Nilai-nilai lain yang kami tanamkan kepadanya sejak dini
adalah aprisiasi diri dan orang lain. Saya sendiri mempunyai pengalaman buruk
ketika masih kecil dalam hal mengapresiasi diri. Belakangan saya sadar, bahwa
saat kecil saya dibullying oleh
lingkungan sekitar, terutama oleh keluarga besar saya sendiri. Mereka secara
sadar menggiring saya menjadi inferior karena selalu diremehkan, diabaikan,
dianggap tidak mampu seperti dan sejajar dengan mereka. Karena selalu mendapat
perlakuan yang tidak baik itu, orang tua saya (dengan segala keterbatasan
pengetahuan tentang parenting dan segala kecintaannya kepada saya) menarik diri
saya dari pertemuan-pertemuan keluarga besar dengan alasan mereka tidak ingin
saya diperlakukan buruk. Hasilnya, saya tumbuh menjadi pribadi yang minder,
tidak percaya diri, dan merasa tidak ada apa-apanya. Namun seiring berjalannya
waktu dan pengalaman merantau yang saya lalui, saya menemukan kepercayaan diri
yang tinggi dan akhirnya mampu berprestasi.

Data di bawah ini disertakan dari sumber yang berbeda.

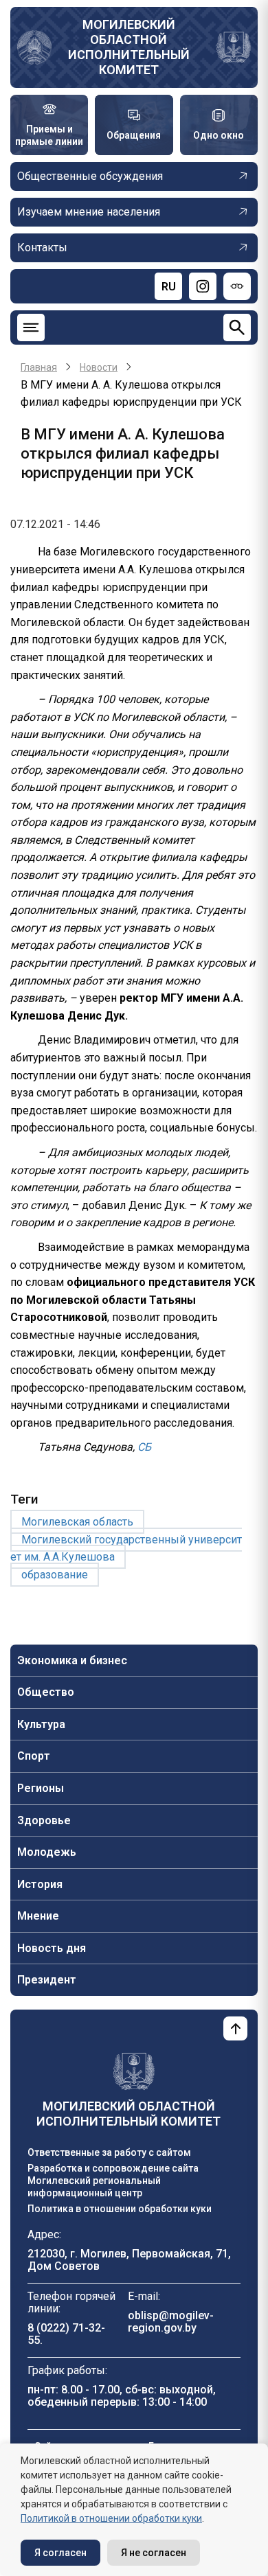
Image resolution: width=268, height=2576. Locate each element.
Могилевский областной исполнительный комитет (129, 47)
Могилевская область (77, 1521)
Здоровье (44, 1820)
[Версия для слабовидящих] (237, 286)
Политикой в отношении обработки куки (111, 2518)
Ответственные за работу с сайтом (109, 2152)
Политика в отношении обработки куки (119, 2208)
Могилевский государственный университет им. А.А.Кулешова (126, 1548)
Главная (39, 367)
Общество (45, 1692)
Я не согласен (153, 2552)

Karena pengalaman itulah, saya ingin mendidik sang buah hati
untuk menjadi pribadi yang penuh apresiasi diri, memahami dang menghargai
kemampuan diri, dan penuh percaya diri. Saya selalu memberikan tepuk tangan
ketika Farras berhasil melakukan hal-hal yang baru, seperti naik-turun tangga
tanpa jatuh, menyalakan kipas angin, berdoa ketika bangun tidur, dan lainnya. Saya
juga selalu mengucapkan terima kasih ketika Farras membantu pekerjaan-pekerjaan
saya, seperti mengambilkan sesuatu, membayarkan uang ketika belanja, memberikan
uang pada pengemis, dan lainnya. Hasilnya, Farras akan tersenyum bahagia setiap
tepuk tangan dan ucapan terima kasih saya berikan. Saya merasakan bahwa ia
merasa saya hargai dan setelah itu dia akan mencium saya. Saya yakin, jika
apresiasi diri ini dimiliki, maka sang buah hati nantinya akan mudah
mengapresiasi orang lain dan tumbuh menjadi pribadi yang bijaksana.
Sikap lain yang tidak kalah penting saya tanamkan kepada
sang buah hati adalah sikap pantang menyerah. Sejak dini saya membiasakan sang
buah hati untuk mencoba apapun (selama tidak membahayakan jiwanya). Saya perkenalkan
konsep panas-dingin, kering-basah, berat-ringan, dan lainnya dengan langsung
mencobanya. Sebagai contoh, saya memintanya memegang air panas dalam gelas
dengan ujung jarinya. Maka setiap akan minum, Farras akan mnyentuhkan ujung
jarinya ke gelas untuk mengecek apakah air itu panas atau dingin. Sebagai juga
mencontohkan dan memperlihatkan pekerjaan-pekarjaan yang biasa saya lakukan dan
memintanya untuk membantu saya mengerjakannya. Karenanya, di usia 17 bulan
Farras terbiasa melakukan apapun sendiri (dalam pantauan saya tentunya),
seperti menuangkan air ke dalam gelas, makan sendiri, memakai bedak sendiri,
mengelap air yang tumpah (tanpa disuruh), dan lainnya. Dalam hal ini, saya
menerapkan kebiasaan untuk tidak segera membantunya ketika ia mengalami
kesulitan, seperti ketika ia belajar naik-turun tangga. Saya selalu memberikan
semangat kalau dia bisa melakukannya, dan pada akhirnya saya selalu
mengapresiasinya.
Farras bantu abah berkebun |
Itulah sekelumit cerita saya, pengalaman ibu muda yang masih
terus belajar untuk menjadi orang tua yang baik. Di samping
pengalaman-pengalaman di atas, saya juga menerapkan pola asuh orang tua saya
yang saya anggap baik. Di anataranya, pertama,
selalu bersikap positif kepada anak. Orang tua saya tidak pernah mengatakan
saya dan adik-adik saya nakal meski dalam keadaan marah sekalipun. Ketika anak
melakukan kesalahan, maka orang tua saya selalu mengevaluasi diri di mana letak
kesalahan mereka dalam mendidik kami, dan kemudian minta maaf kepada kami atas
kesalahan mereka. Dengan cara ini, kesalahan itu tidak akan terulang.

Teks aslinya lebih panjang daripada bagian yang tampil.